I am writing this cursory profile with the idea that perhaps it would be appropriate to explore some options, even if I will not have the means to realize any relationship in matrimony for, in my estimation, at least another decade. I suppose having some options in mind beforehand is preferable to the alternative of waiting to become financially established and then spending even more time looking for options.
I have a firm belief in the concept of
yuanfen, as when it is stripped of its Buddhist trappings, it is rather indistinguishable from Divine Providence. I must admit, I am somewhat uncomfortable with the idea of the Internet being a vehicle of this predestined affinity, however, this is perhaps due in no small part to my hope that I would someday have an arranged marriage with the daughter of someone close to my parents, thereby repaying some of the bottomless debt that I owe them by joining my family with that of one of their close friends. Simultaneously, for a few reasons, I am not even sure if marriage is my calling. However, as previously mentioned, I am just here to poke around a bit and, as it were, "test the waters". Even if I do not obtain any results from this little exercise, perhaps someone else reading will.
About me:
I am currently studying music and psychology in college. I hope to obtain a B.Mus. and a B.S. in these two fields. I estimate that will take at least another four years, possibly five. After that I plan on using the B.S. to enter some Master's program in a medical field. It is all still very much "up in the air". My experience and observations have led me to believe that it is better to have a general idea of one's potential options rather to be dead-set on one goal - life has many unexpected twists and turns; flexibility and adaptability are essential.
As to my personality, I am consistently categorized as a Melancholic or a Melancholic-Phlegmatic by Catholic personality tests. The Phlegmatic side is a recent addition to the normal results, but I do see some very selective aspects of it in my personality.

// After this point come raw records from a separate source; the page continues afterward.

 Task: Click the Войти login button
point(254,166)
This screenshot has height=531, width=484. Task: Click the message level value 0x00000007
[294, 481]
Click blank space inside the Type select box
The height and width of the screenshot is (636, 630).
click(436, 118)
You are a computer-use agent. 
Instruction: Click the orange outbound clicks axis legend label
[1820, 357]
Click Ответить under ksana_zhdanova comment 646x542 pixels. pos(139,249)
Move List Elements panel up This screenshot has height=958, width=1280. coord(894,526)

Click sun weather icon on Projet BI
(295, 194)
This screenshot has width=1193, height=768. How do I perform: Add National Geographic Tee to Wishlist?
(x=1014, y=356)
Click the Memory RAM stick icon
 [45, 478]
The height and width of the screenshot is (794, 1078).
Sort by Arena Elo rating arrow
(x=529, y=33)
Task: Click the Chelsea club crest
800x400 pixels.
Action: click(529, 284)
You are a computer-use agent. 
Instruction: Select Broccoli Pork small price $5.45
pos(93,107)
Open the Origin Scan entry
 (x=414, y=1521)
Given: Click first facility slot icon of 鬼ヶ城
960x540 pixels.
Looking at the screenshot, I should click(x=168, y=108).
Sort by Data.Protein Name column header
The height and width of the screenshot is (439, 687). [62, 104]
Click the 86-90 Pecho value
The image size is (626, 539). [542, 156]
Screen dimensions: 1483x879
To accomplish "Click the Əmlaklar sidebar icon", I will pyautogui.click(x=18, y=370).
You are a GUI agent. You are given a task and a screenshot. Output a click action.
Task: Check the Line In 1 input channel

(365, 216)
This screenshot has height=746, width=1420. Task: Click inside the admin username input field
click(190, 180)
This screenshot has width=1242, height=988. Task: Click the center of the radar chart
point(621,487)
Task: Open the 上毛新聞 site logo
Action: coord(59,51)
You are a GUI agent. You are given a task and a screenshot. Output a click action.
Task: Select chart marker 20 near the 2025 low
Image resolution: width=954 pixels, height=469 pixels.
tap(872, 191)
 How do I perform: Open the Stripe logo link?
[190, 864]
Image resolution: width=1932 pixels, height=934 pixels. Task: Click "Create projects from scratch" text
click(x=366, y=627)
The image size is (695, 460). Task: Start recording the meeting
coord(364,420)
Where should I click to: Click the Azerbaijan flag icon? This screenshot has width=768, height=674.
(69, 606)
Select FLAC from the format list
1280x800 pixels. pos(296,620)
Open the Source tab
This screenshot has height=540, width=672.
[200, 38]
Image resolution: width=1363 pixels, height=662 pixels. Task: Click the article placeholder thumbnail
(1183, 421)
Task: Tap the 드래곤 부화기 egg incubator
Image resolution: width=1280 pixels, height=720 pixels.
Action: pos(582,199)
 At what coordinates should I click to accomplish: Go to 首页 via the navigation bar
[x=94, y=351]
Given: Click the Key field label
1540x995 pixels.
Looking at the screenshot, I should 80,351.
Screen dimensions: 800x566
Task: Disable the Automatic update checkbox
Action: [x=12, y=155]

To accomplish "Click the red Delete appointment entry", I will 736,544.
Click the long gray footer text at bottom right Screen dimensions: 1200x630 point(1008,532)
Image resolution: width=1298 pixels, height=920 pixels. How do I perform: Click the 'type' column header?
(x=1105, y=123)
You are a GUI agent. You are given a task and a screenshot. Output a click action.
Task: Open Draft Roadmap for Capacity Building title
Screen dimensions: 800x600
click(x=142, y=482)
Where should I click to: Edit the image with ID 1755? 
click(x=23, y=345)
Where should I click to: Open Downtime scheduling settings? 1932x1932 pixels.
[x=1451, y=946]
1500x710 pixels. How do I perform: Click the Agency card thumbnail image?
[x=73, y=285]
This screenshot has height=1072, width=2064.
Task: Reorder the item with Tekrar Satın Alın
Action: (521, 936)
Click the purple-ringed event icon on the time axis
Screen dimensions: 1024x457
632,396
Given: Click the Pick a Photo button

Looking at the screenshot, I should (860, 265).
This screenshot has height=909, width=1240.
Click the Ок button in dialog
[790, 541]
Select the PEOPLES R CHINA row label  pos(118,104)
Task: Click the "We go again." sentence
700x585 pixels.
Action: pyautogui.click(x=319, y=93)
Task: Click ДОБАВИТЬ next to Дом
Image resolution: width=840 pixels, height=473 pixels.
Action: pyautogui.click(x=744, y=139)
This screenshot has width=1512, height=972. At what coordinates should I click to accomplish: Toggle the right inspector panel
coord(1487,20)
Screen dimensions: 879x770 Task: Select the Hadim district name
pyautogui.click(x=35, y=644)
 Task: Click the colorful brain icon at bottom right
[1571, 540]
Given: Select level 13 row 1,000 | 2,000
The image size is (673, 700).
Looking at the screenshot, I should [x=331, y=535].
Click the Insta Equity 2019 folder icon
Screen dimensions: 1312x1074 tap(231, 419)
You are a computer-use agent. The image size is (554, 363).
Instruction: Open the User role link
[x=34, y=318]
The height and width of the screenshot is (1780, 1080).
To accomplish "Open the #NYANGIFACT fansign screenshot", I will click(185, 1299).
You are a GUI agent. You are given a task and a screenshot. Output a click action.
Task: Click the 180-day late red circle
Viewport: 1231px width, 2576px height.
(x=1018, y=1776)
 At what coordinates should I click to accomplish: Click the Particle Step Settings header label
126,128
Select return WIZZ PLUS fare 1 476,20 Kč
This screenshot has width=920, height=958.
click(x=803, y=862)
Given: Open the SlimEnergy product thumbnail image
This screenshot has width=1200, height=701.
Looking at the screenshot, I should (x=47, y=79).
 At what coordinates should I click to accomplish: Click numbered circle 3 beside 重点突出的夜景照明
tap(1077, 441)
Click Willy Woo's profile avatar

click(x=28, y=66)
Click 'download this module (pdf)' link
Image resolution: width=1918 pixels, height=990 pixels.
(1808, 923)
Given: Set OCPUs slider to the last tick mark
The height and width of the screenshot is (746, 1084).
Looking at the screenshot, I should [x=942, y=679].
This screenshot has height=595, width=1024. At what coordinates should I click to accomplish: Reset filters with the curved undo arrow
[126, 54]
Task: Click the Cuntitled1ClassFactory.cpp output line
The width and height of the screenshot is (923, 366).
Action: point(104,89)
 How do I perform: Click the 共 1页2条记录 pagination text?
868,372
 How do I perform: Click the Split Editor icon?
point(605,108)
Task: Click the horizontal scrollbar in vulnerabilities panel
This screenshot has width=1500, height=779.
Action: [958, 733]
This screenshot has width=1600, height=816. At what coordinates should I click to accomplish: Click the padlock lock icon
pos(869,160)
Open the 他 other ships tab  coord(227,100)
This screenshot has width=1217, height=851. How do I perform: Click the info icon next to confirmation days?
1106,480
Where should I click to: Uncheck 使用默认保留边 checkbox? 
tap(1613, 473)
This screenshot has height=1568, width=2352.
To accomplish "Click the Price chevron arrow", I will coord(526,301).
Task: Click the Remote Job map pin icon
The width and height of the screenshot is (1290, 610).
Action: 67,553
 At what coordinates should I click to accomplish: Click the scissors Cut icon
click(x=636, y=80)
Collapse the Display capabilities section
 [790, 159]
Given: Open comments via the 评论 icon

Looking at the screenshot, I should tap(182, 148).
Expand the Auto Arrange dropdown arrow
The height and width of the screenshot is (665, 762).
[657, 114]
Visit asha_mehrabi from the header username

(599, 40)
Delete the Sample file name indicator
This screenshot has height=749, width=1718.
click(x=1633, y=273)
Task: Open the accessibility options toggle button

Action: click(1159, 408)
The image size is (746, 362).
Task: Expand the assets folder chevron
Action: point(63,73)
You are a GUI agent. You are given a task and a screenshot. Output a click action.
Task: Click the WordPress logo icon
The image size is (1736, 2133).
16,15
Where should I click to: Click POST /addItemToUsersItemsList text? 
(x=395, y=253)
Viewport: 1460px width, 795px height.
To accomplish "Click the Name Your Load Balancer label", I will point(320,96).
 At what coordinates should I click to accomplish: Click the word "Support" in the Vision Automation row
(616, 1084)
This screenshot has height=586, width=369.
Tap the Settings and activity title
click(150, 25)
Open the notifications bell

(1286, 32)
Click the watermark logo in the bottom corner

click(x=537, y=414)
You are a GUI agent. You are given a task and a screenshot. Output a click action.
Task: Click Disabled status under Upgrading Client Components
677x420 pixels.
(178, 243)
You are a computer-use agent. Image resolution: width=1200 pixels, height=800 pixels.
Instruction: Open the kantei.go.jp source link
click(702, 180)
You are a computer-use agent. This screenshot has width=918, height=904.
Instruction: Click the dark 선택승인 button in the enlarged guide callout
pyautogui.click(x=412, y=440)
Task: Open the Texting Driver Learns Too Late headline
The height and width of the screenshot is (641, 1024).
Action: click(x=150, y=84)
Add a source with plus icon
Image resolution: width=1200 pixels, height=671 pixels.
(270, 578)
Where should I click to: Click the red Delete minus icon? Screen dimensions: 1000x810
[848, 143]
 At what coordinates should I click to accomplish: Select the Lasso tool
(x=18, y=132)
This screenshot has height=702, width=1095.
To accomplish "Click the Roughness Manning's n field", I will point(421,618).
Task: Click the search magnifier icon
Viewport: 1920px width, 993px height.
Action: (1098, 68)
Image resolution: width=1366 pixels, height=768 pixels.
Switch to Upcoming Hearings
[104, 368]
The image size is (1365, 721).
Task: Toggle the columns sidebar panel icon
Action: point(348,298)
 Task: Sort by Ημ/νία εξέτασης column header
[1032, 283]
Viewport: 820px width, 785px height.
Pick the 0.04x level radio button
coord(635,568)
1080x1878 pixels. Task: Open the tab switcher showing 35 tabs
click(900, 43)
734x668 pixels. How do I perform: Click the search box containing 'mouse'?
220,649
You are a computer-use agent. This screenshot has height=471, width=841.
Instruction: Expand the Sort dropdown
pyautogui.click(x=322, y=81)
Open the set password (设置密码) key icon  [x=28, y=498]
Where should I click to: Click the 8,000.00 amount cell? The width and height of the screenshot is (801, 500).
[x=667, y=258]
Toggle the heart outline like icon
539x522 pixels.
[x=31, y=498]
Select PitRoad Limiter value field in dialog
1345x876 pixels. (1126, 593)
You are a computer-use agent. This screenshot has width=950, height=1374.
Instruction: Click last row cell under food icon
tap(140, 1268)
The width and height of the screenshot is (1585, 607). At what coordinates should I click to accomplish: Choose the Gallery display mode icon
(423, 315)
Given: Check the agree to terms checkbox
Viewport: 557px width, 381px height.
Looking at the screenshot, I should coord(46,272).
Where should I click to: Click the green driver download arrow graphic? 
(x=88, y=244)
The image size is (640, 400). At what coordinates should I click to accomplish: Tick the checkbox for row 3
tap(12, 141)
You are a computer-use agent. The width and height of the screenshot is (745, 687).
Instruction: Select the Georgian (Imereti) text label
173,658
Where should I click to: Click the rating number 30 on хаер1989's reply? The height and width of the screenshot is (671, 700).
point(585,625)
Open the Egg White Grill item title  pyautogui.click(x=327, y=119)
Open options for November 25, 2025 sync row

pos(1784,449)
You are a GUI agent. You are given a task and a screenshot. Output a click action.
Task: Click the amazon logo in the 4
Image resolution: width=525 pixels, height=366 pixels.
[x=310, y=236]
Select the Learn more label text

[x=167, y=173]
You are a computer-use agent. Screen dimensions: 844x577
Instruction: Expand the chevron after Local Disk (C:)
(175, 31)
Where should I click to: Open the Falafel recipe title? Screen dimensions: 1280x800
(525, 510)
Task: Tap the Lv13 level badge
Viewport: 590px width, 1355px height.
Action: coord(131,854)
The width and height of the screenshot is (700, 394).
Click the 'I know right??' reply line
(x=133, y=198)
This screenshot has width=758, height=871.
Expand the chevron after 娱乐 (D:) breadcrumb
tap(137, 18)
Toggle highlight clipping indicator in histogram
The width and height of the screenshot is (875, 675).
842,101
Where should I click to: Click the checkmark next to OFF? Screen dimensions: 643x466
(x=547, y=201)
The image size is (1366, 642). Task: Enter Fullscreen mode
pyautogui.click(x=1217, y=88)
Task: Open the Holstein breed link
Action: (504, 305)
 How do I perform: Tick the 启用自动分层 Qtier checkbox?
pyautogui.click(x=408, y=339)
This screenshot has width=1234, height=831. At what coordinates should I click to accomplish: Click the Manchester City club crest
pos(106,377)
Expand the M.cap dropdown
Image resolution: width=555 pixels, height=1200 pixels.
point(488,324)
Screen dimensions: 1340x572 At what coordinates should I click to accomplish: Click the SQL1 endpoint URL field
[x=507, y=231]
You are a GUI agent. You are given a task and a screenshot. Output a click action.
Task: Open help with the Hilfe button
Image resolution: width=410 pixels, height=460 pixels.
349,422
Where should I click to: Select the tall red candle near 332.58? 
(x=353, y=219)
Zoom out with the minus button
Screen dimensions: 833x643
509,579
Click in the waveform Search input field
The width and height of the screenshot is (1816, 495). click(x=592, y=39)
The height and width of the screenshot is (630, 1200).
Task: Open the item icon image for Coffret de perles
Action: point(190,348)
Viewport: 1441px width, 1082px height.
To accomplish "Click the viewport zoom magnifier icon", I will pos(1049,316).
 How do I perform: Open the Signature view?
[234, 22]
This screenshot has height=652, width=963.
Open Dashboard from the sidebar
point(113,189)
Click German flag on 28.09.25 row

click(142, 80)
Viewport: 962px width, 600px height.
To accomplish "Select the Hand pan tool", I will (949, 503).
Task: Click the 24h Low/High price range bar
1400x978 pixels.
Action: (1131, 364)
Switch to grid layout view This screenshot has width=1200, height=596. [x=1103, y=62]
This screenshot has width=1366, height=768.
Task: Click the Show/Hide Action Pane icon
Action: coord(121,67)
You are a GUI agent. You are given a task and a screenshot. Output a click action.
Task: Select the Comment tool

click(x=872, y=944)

My interests include music , Chinese poetry (of all periods, excluding modern poetry in the vernacular), Confucianism, Taoism, literature (mainly from the Orient, but I am also a fan of Samuel Johnson and occasionally enjoy English lyric poetry from various periods, but particularly from the Elizabethan age), and various other miscellaneous subjects.
As far as how I apply those interests, I sing and take voice lessons (I sing bass, my lowest note being a low C - I cannot yet project it as clearly as I would like), I play and teach piano, and have been employed as an organist in the past. The music degree I am working on is in organ performance. I have tried my hand at writing Chinese poetry, mainly in the genre of the
Song-dynasty lyric "ci" poems . I think I've written a few poems that are worth salvaging for future compilation in what I hope to be a collection of my poems, those being categorized under "juvenilia". I've temporarily stopped writing and am devoting my time to more study of the Chinese language so that I can escape from stale expressions and stereotyped conventions and find my own poetic voice within the framework of the genre.
Aside from English, I am fluent in Vietnamese (fluency is relative, but I am fluent in most circuмstances), studied French in high school for four years, and am currently engaged in self-study of
classical Chinese . I casually study Mandarin and to some degree, Cantonese, but I am not particularly interested in modern vernacular spoken Chinese at this stage, and devote most of my study time to the written literary language. This of course is tremendously impractical, and results in me being able to read certain passages of Confucius with relative ease while not being able to strike up an ordinary conversation.
Anyways, that's a long-winded introduction, and hopefully I've said enough now for some impression to be made on my personality.